Ce n'est pas la première fois que le Ballet de l'Opéra, un des plus prestigieux au monde, est en grève, mais il est rare de le voir battre le pavé.

"En 20 ans dans cette maison, c'est la première fois que je vois des danseurs dans la rue", affirme à l'AFP Alexandre Carniato, danseur et élu à la Caisse des retraites de l'Opéra.

Sur les 154 danseurs du Ballet, "on était 120 à manifester, du corps de ballet aux étoiles", explique ce "quadrille" (dernier échelon dans la hiérarchie de la compagnie).

A 41 ans, il lui reste un an avant de tirer sa révérence, en raison d'une disposition singulière: la retraite à 42 ans. Elle tient compte de la "pénibilité" du métier, avec le risque de blessures et l'interruption prématurée de carrière et du fait que la majorité peut difficilement continuer à danser les grands ballets au-delà de cet âge avec le même niveau d'excellence.

"Le Ballet de l'Opéra de Paris est le seul employeur de France à former ses futurs salariés dès l'âge de 8 ans (...) les accidents de travail sont parmi les plus élevés de France", a tweeté Adrien Couvez, danseur de la compagnie.

A partir du moment où "on est embauché à 16 ans à l'Opéra, on fait une journée de 09H00 à 23H30... Plus on avance dans l'âge, plus on craint de ne pas aller au bout. A 40 ans, certains ont des hanches en titane", observe M. Carniato.

Une fois leur caisse spéciale supprimée, les danseurs craignent de voir leur pension disparaître.

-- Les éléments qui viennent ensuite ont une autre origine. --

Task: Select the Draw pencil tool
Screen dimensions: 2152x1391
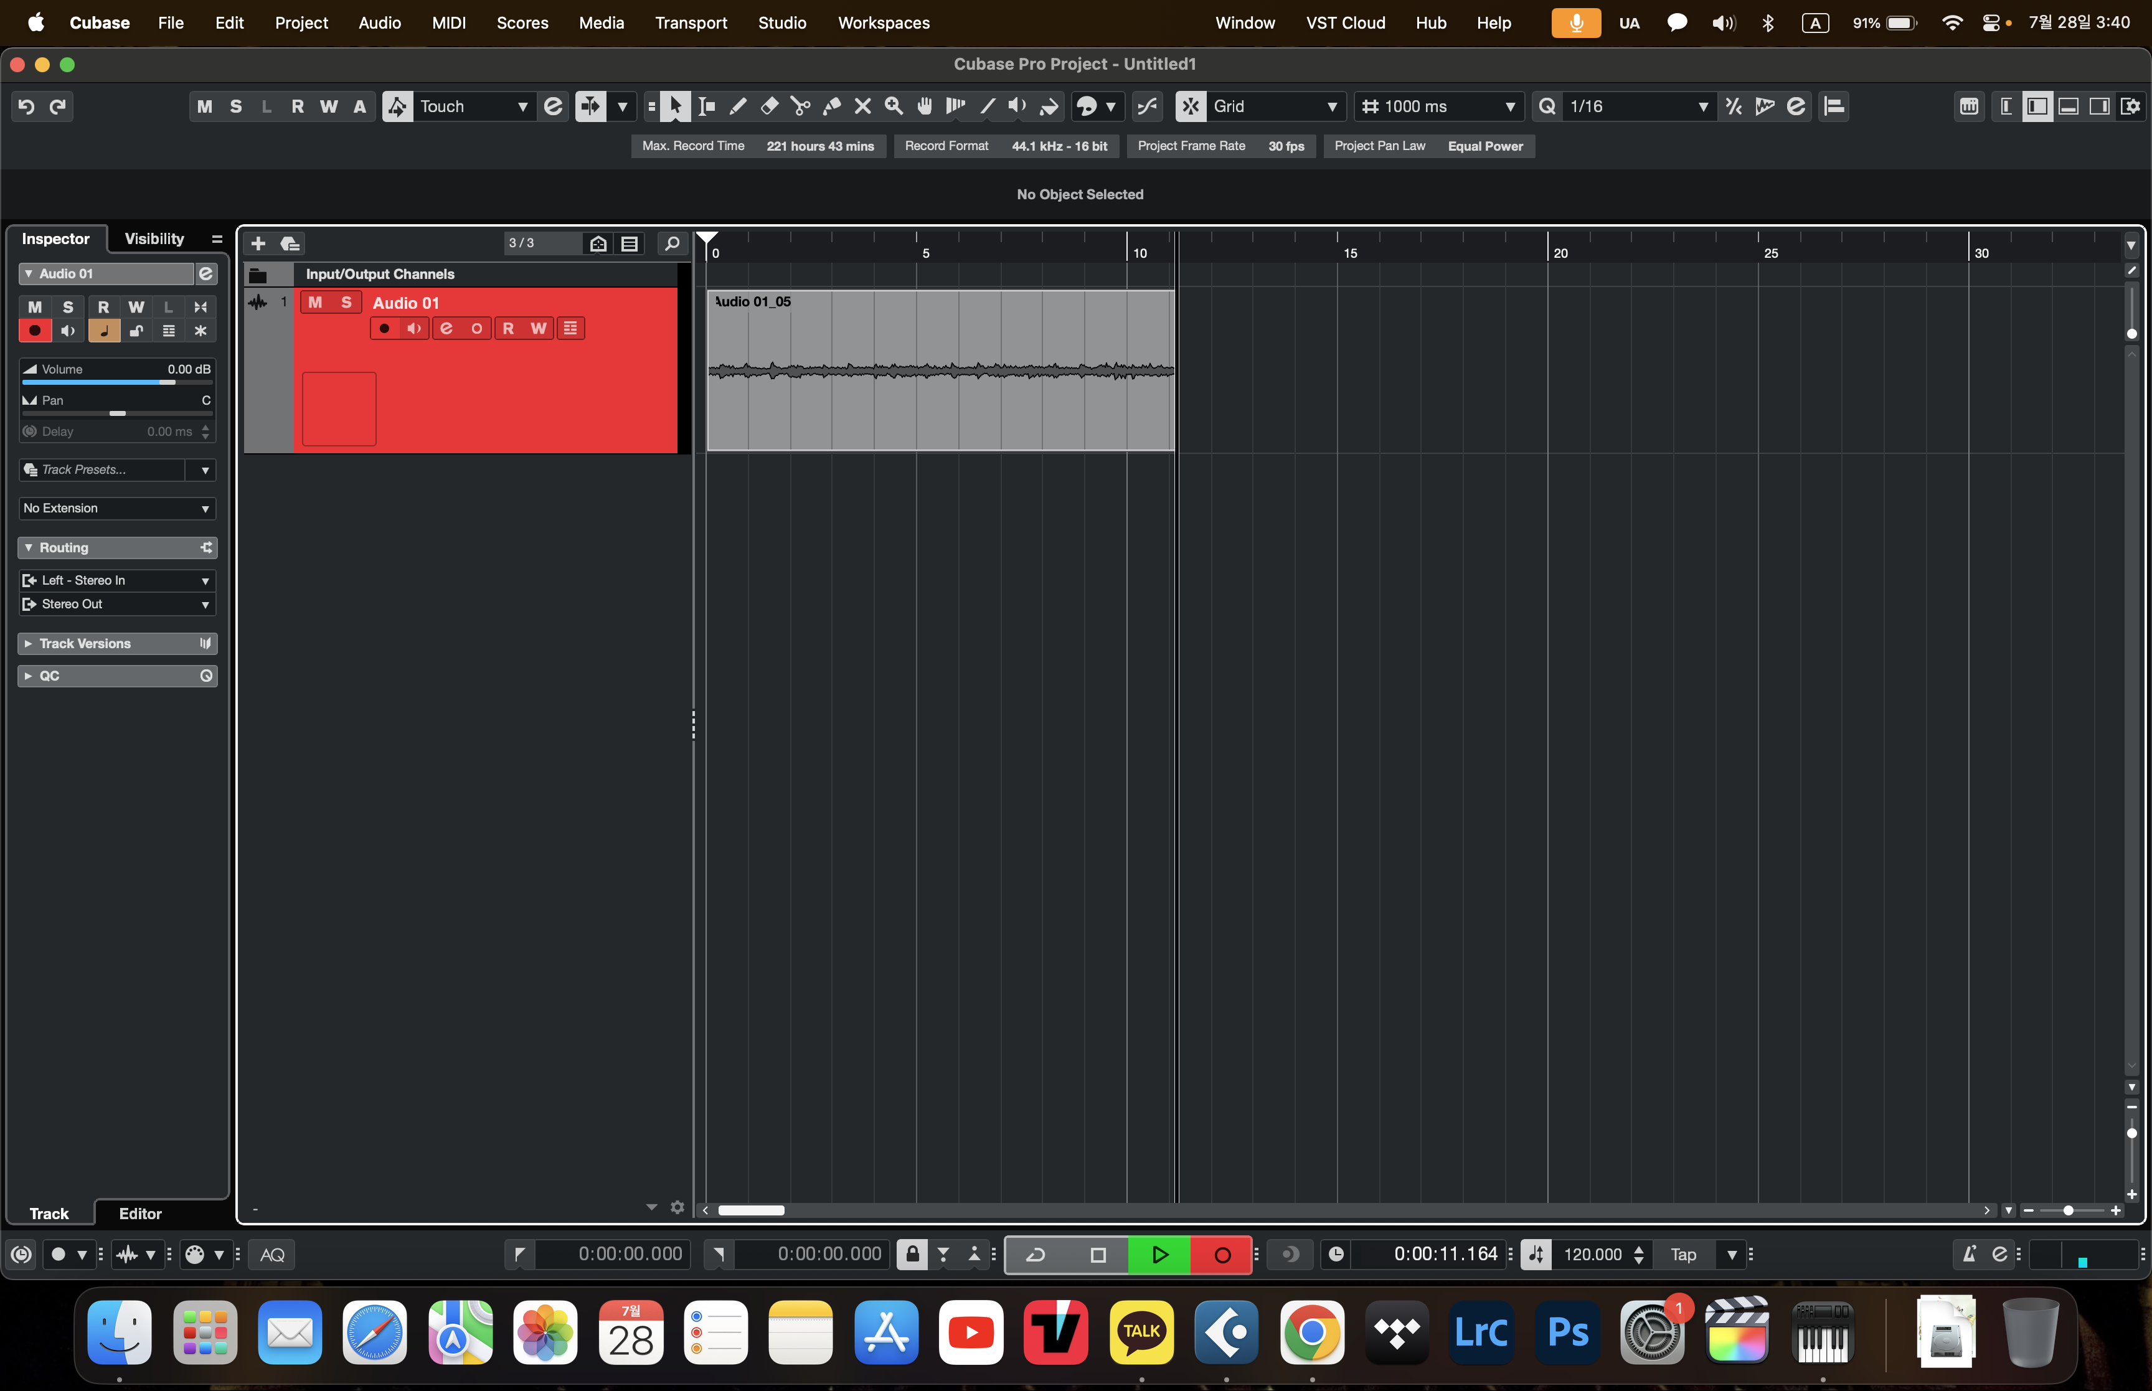Action: click(738, 107)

"La plus grande contrainte est de retrouver un emploi" à 42 ans, selon M. Carniato.

"Ma pension de 1.067 euros me permettra de rebondir si je la cumule par exemple à un poste dans une école municipale où le salaire standard est de 1.200 euros", souligne-t-il.

Le ministre de la Culture avait confirmé à la chaîne d'information continue BFMTV que le régime de l'Opéra allait disparaître. "Est-ce que pour autant, on ne prendra pas en compte les réalités d'un certain nombre de métiers? Bien sûr que non", avait-il dit, sans en dire plus.

Jusqu'à présent, "on n'a pas de réponse. On ne sait pas à quoi s'attendre", assure M. Carniato.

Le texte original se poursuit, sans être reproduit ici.